Print the entries underneath word for word, omitting whatever pictures they contain.

━━━━━━

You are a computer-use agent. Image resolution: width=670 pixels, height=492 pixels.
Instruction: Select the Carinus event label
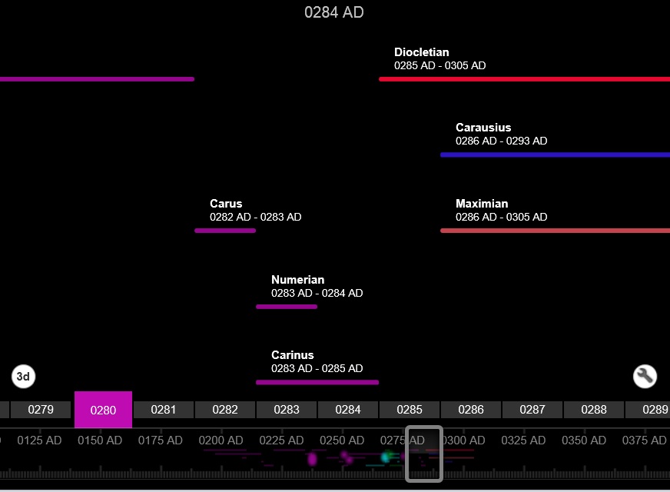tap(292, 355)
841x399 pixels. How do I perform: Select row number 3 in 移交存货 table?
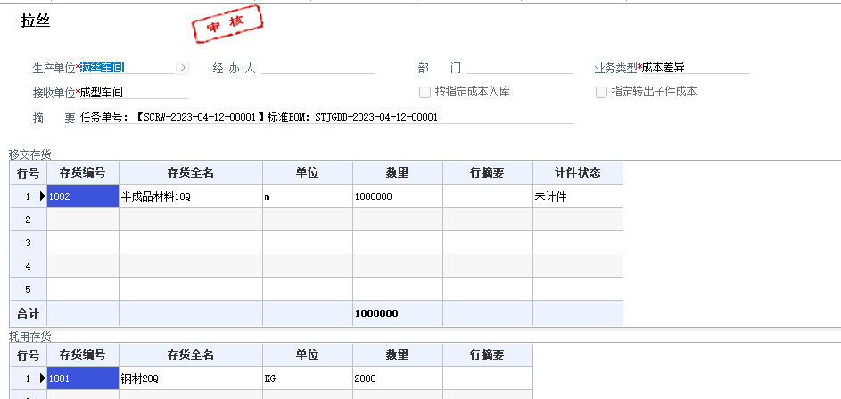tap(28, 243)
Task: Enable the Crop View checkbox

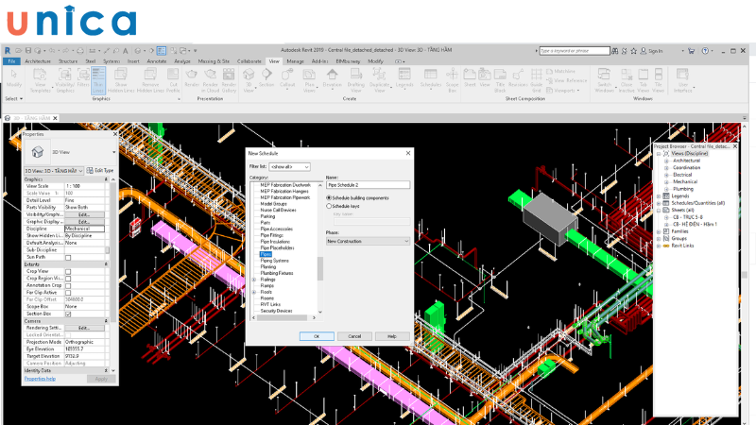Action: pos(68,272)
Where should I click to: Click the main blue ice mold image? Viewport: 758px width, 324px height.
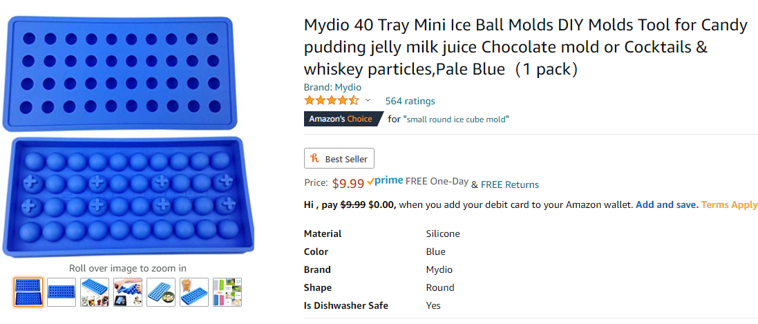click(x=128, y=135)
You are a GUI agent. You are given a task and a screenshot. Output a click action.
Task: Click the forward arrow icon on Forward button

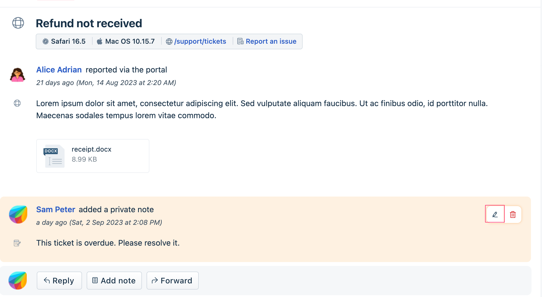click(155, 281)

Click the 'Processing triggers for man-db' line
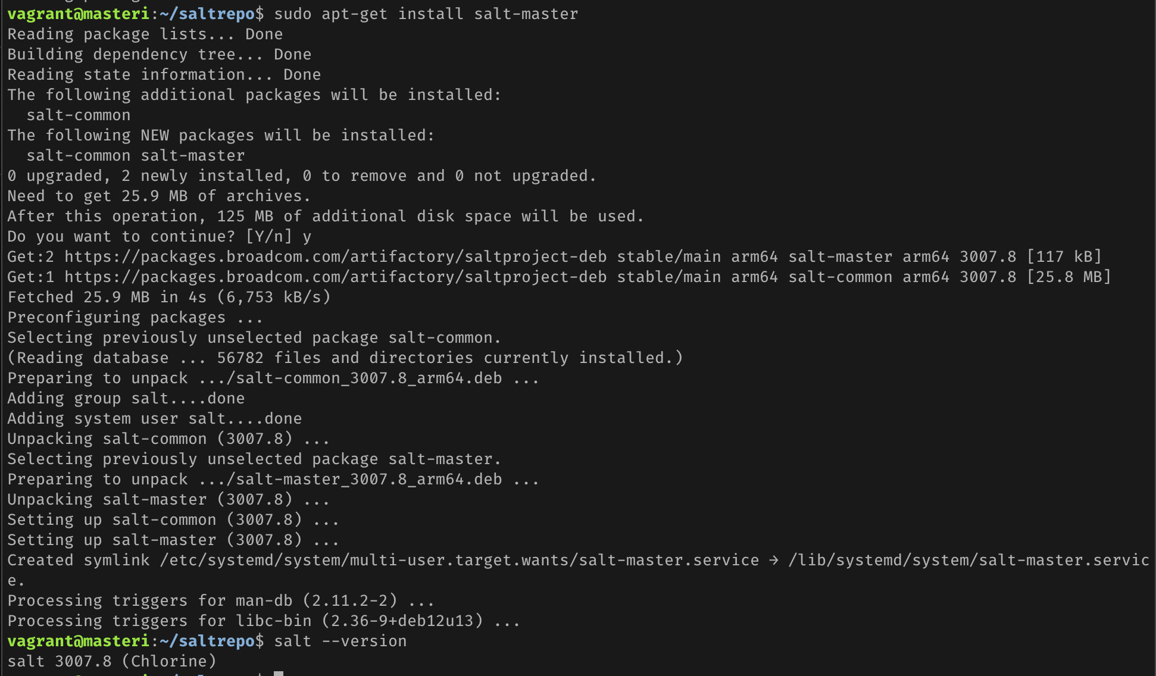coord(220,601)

━━━━━━

## Written solution
You are a computer-use agent. Image resolution: width=670 pixels, height=492 pixels.
Instruction: Select the Carinus event label
tap(292, 355)
841x399 pixels. How do I perform: Select row number 3 in 移交存货 table?
tap(28, 243)
Task: Enable the Crop View checkbox

Action: pos(68,272)
Where should I click to: Click the main blue ice mold image? Viewport: 758px width, 324px height.
click(x=128, y=135)
You are a GUI agent. You are given a task and a screenshot. Output a click action.
Task: Click the forward arrow icon on Forward button

click(155, 281)

Click the 'Processing triggers for man-db' line
coord(220,601)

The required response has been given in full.